But when I coded and ran, the result wasn't right, so I came here ask for help. During the time when I waited for reply, I guessed that the |pa| may be represent the number of parent nodes and I had a try. The result shows that these two BIC scores are the same. Maybe I am wrong, but I really doubt the meaning of |pa|. |
Dear Albert,
I can assure you that it means the number of possible combinations.

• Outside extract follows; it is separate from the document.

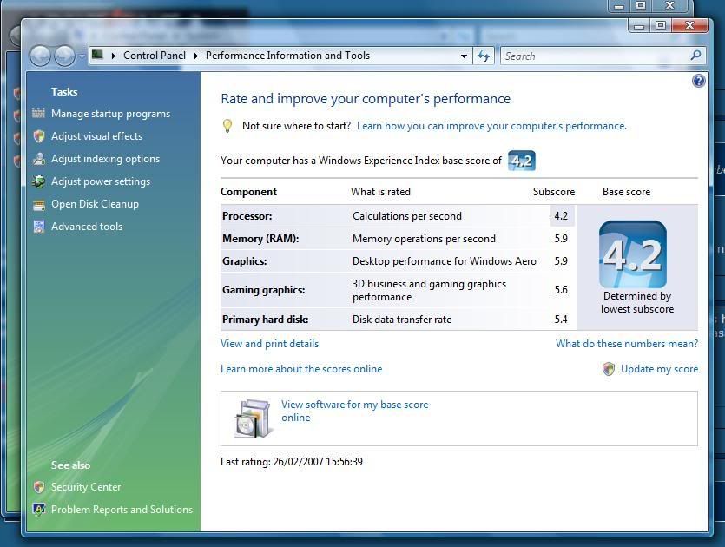Click Update my score link
Viewport: 725px width, 547px height.
[x=659, y=369]
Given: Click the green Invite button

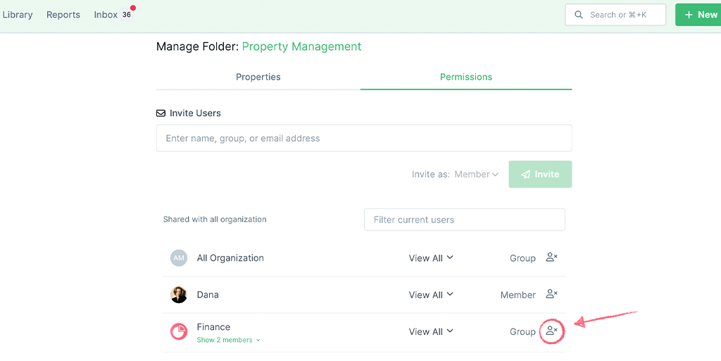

Another way to think of it, it is directly related to the number of
independent parameters k in the standard definition of BIC:
BIC = − 2LL + k*log(n)
in the CPTs of a Bayesian network you need to specify a complete
distribution for each of the possible combination of values of the parents.
Bests,
Mauro
…On Thu, Nov 15, 2018 at 2:01 PM Albert Yang ***@***.***> wrote:
At the very beginning I thought |pa| means the number of possible
combination of values.
For example: *pa* have 3 variables(a, b, c), and each variable has 3
values(0, 1, 2), so the |pa| = 27
But when I coded and ran, the result wasn't right, so I came here ask for
help.
During the time when I waited for reply, I guessed that the |pa| may be
represent the number of parent nodes and I had a try. The result shows that
these two BIC scores are the same.
Maybe I am wrong, but I really doubt the meaning of |pa|.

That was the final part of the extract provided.